EXCERPT TO READ:
● ● ●

And sin is all around us and in us. I tell you as a confession with no pride, that I felt despair on Sunday evening, after 6 hours in moving residents, when I received a group text from our administrator begging more staff to come in and help because we were only 1/3 of the way finished. Resentful and then self-accusing, “Well, you’re the chaplain. You don’t get to complain. It is a privilege to be a servant leader. Bear one another’s burdens.“ The Law always condemns and twists the good into a tool of torture. I cannot free myself.
Sin is in you and it is in me and trying to free myself from these thoughts is futile. Instead, all I can do is cry out to Jesus, “Lord have mercy, I am struggling. Save me from myself.” I have sinned against you in thought, word, and deed by what I have done and what I’ve left undone.
I wonder, I wonder, if the little boy, years ago in my first call, understood this. While swinging his dangling feet, this preschooler was reading a book. A kind elderly usher sat down next to the little boy and asked the budding reader what had grabbed his attention.
It was a book about Jesus that told his life’s story. As you can imagine, there were glossy pictures of his birth, with beautiful angels dancing in the sky, there were pictures of Jesus calling fishermen, there were bright pictures of Jesus as a young boy teaching in the temple, pictures of Jesus telling the little children to come to him, there were pictures of crowds following Jesus and pictures of Jesus healing people. And then, of course, there were the hard pictures, the pictures of Jesus carrying his cross and the darkly painted picture of Jesus dying on the cross.
We may think this little boy would have a favorite picture, one that he turned back to over and over again. Indeed, he did, but it wasn’t the brightly dancing angels, it wasn’t supernatural walking on water, it wasn’t even the picture of Jesus surrounded by the little children his very age. This little boy’s favorite picture was the darkest one in the book. With an earnestness that makes you believe anew, this sage when asked what his favorite picture this sage with an earnestness that makes older weathered people believe anew turned to the darkest picture in the book; to the picture of Jesus dying on the cross and then he said, “Jesus did it on purpose.” Jesus was up on the cross on purpose! Jesus choose to be on the cross – he did it intentionally.

● ● ●

Source records:

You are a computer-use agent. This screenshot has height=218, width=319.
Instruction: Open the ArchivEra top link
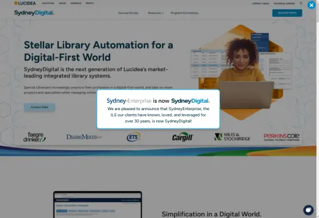(48, 3)
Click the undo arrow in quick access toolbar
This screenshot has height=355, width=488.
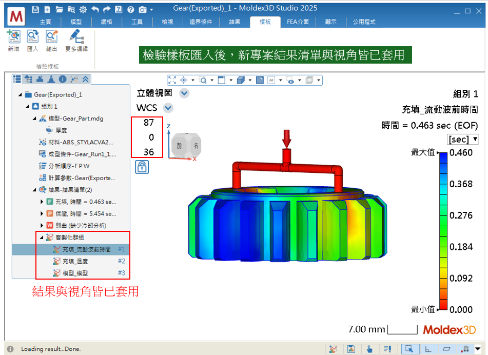click(95, 9)
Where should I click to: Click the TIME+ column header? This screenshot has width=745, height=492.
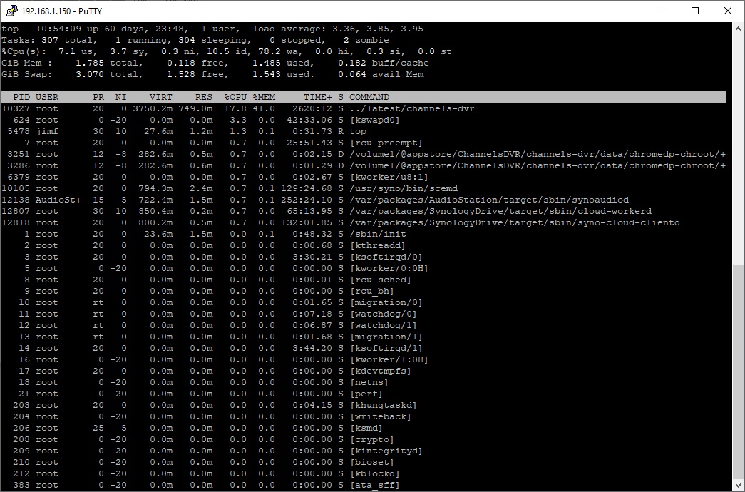pos(317,97)
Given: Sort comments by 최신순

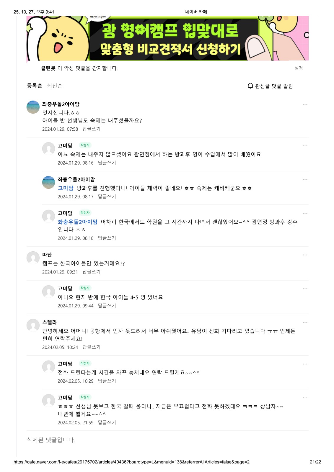Looking at the screenshot, I should 55,86.
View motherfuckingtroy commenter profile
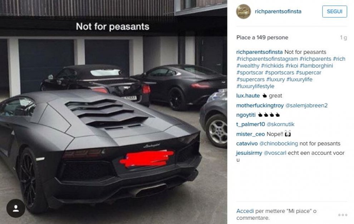This screenshot has height=224, width=354. tap(260, 105)
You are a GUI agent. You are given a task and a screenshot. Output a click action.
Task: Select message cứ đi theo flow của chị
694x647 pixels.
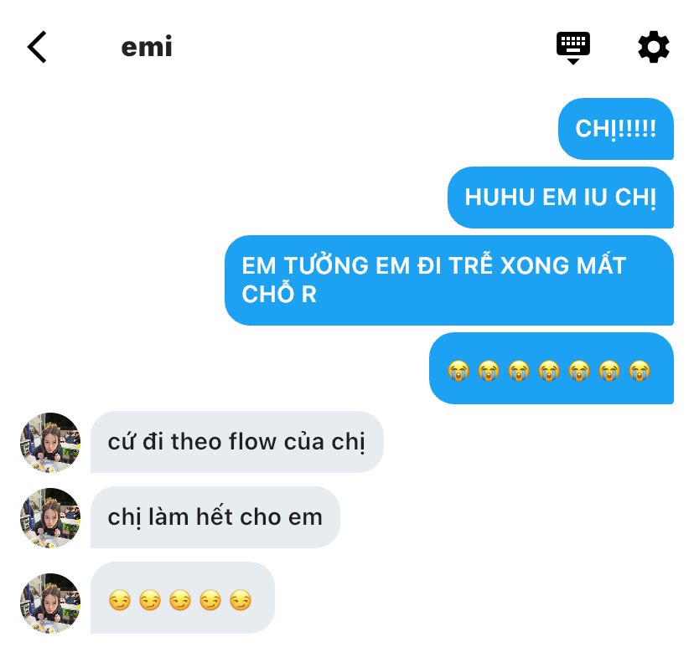[x=237, y=442]
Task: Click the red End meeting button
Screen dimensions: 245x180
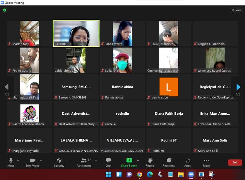Action: pos(235,163)
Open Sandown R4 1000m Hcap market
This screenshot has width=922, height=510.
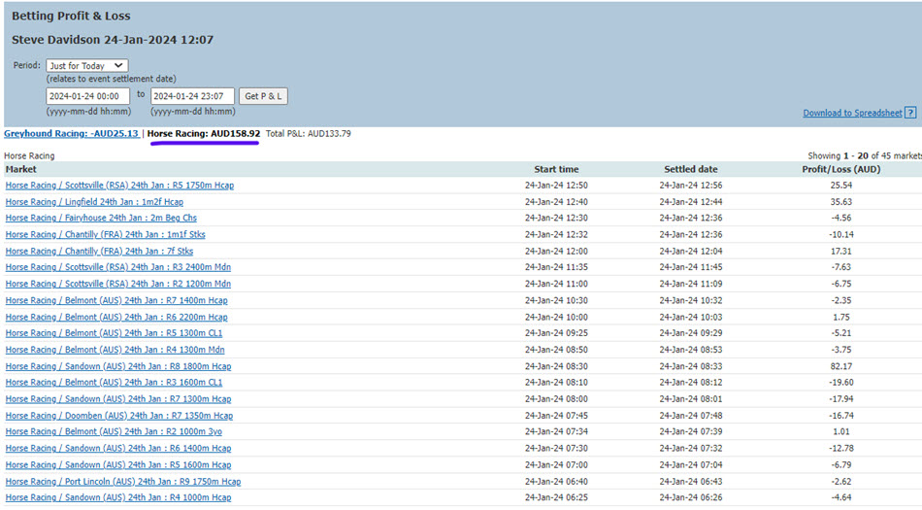tap(118, 497)
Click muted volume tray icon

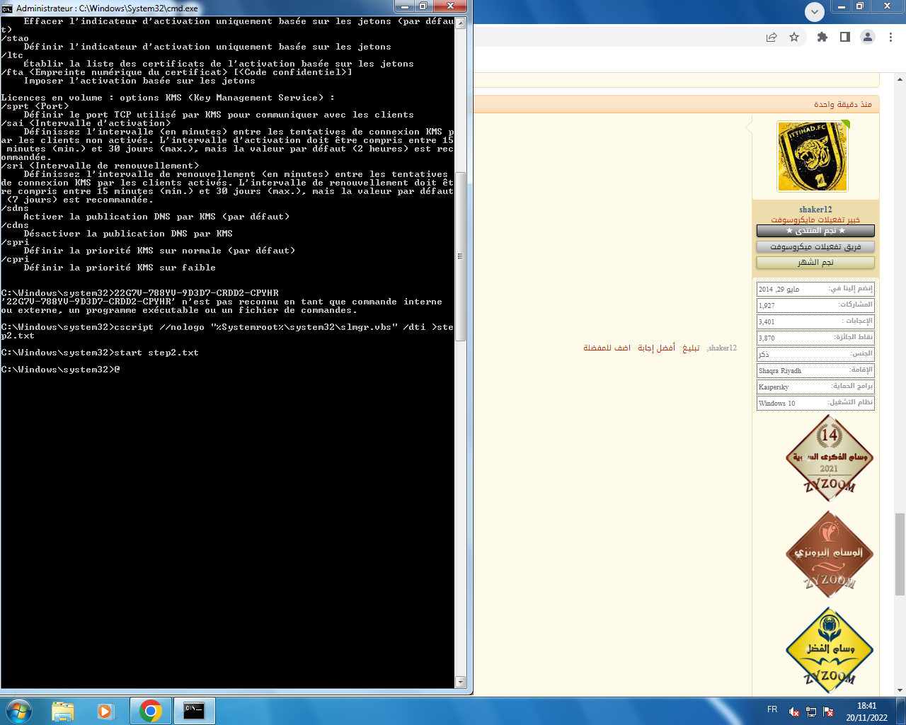(x=794, y=712)
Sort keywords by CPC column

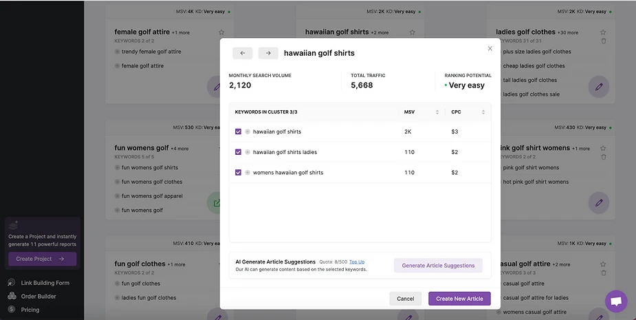483,112
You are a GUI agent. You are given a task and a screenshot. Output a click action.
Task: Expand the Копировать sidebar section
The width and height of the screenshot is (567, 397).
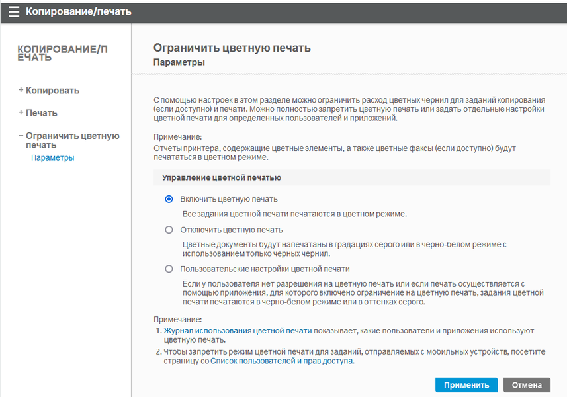click(48, 90)
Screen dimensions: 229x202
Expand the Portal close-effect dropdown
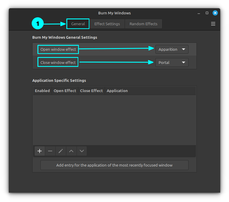pos(172,62)
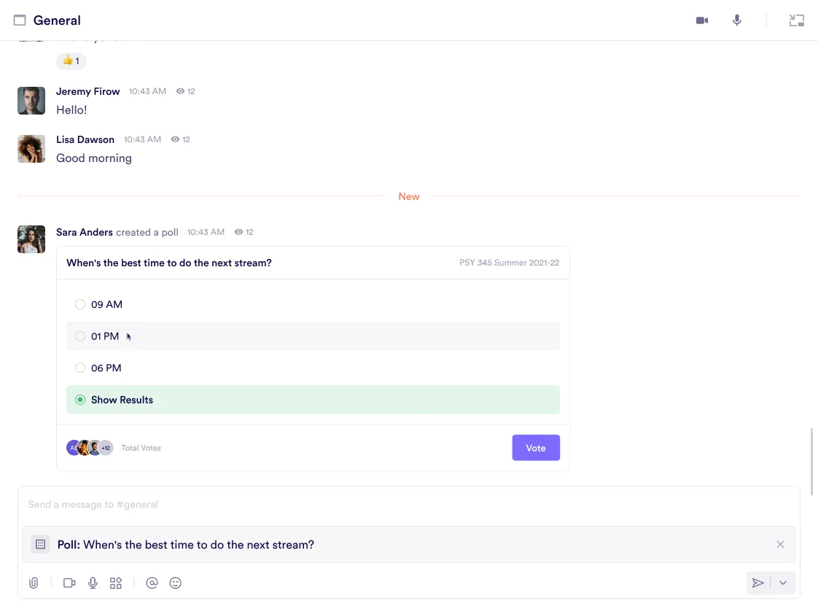This screenshot has height=615, width=818.
Task: Click the collapse view icon in the header
Action: (x=797, y=20)
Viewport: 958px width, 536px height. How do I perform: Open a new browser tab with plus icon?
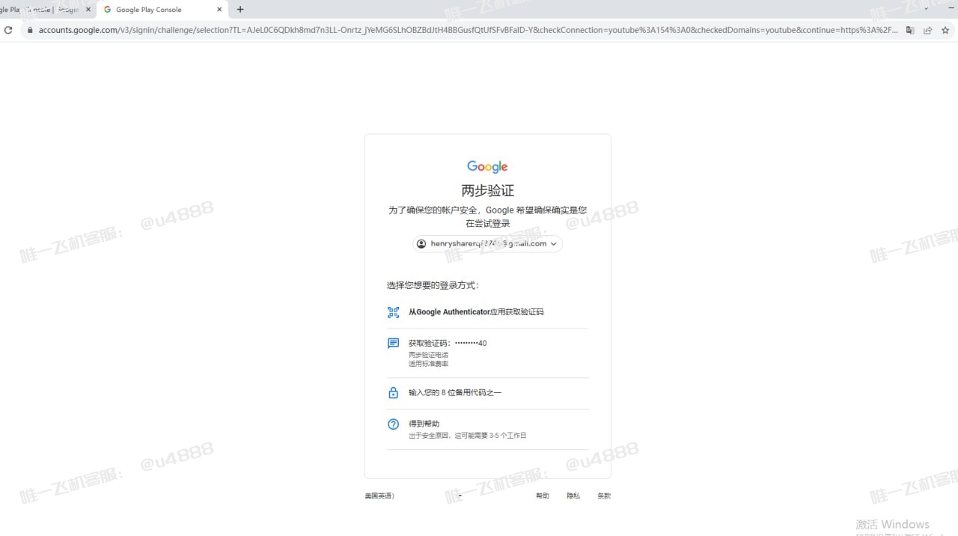[x=240, y=9]
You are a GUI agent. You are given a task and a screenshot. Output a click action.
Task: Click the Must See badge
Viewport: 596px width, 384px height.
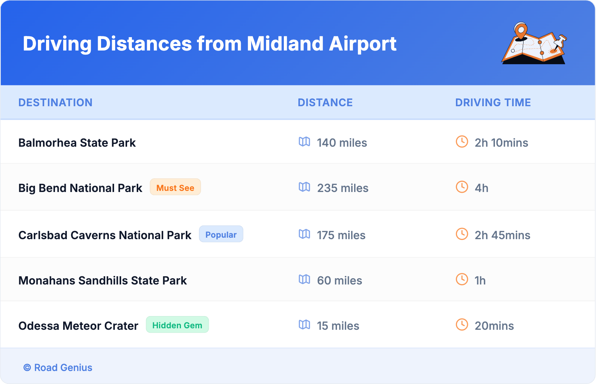[175, 187]
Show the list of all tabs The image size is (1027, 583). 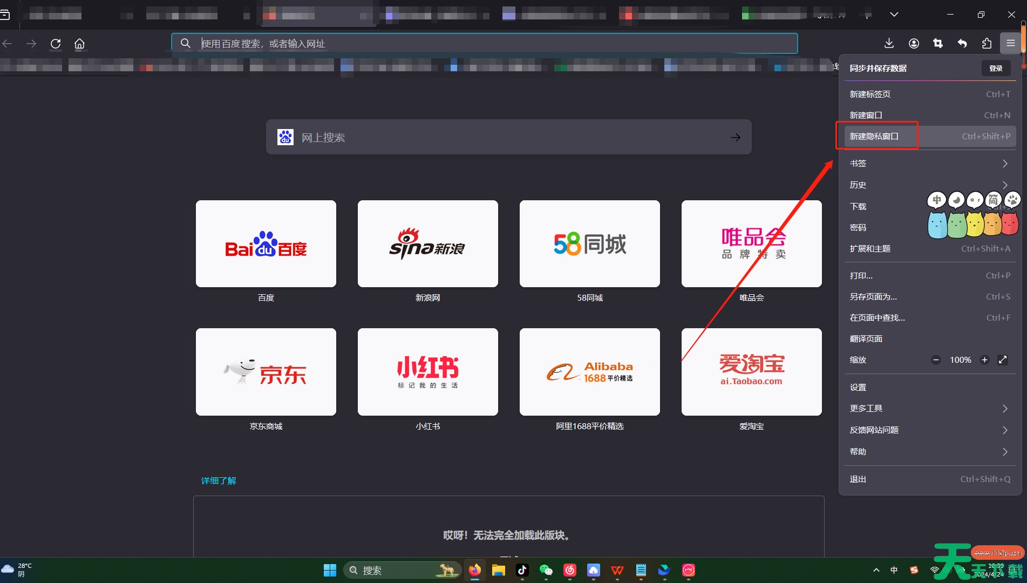click(x=894, y=15)
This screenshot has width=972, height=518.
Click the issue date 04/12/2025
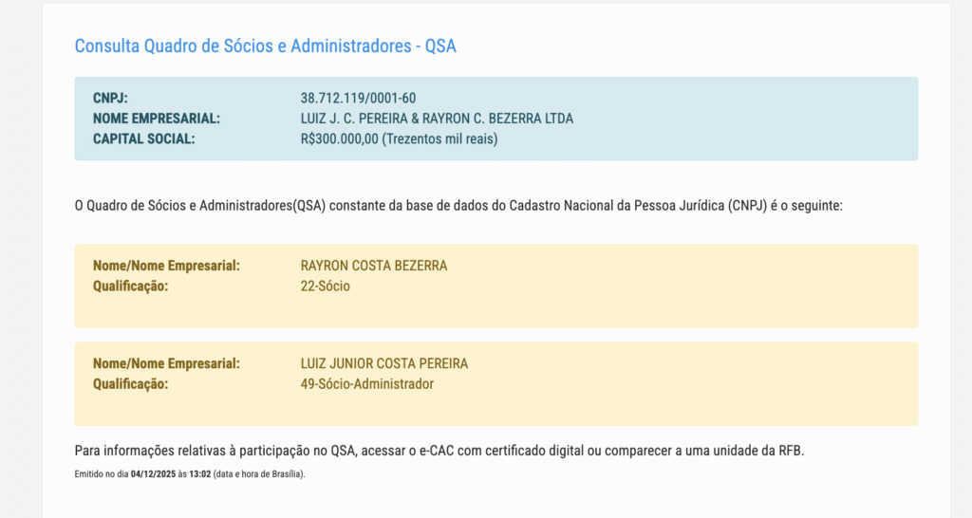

● ● ●

TASKS TO PERFORM:
a: In the sermon excerpt, how many hours had the speaker already spent moving residents when the administrator's group text arrived?
b: Write out the sermon excerpt from "I wonder, I" to "grabbed his attention.", swapping "usher" for "greeter".
c: Carry on the sermon about the little boy and his picture book of Jesus from the point where it stops.

PER-TASK OUTPUTS:
a: 6 hours.

b:
I wonder, I wonder, if the little boy, years ago in my first call, understood this. While swinging his dangling feet, this preschooler was reading a book. A kind elderly greeter sat down next to the little boy and asked the budding reader what had grabbed his attention.

c:
I imagine this little boy has learned what “on purpose” means. He is learning the difference of true intentions and accidents. When another child bumps into him at daycare, the teacher tells him, “It was an accident. She didn’t do it on purpose.” Or when, his pancakes flop to the floor, as he tries to cut them with his knife, he tells his mother, “It was an accident. I didn’t do it on purpose.” I imagine this little boy has learned that sometimes in life, things just happen – we bump into each other, we make messes, we hurt each other – not on purpose but just because that is what sometimes happens in life. Things you do ‘on purpose’ are not accidents but show our true intentions. Sometimes those are mean-spirited and hurtful, planting a new crop of sin with hearty roots. Sometimes those are lifegiving, kind, and respectful; planting a new crop of hope with hearty roots demonstrations of loving and serving our neighbor because God first loved us.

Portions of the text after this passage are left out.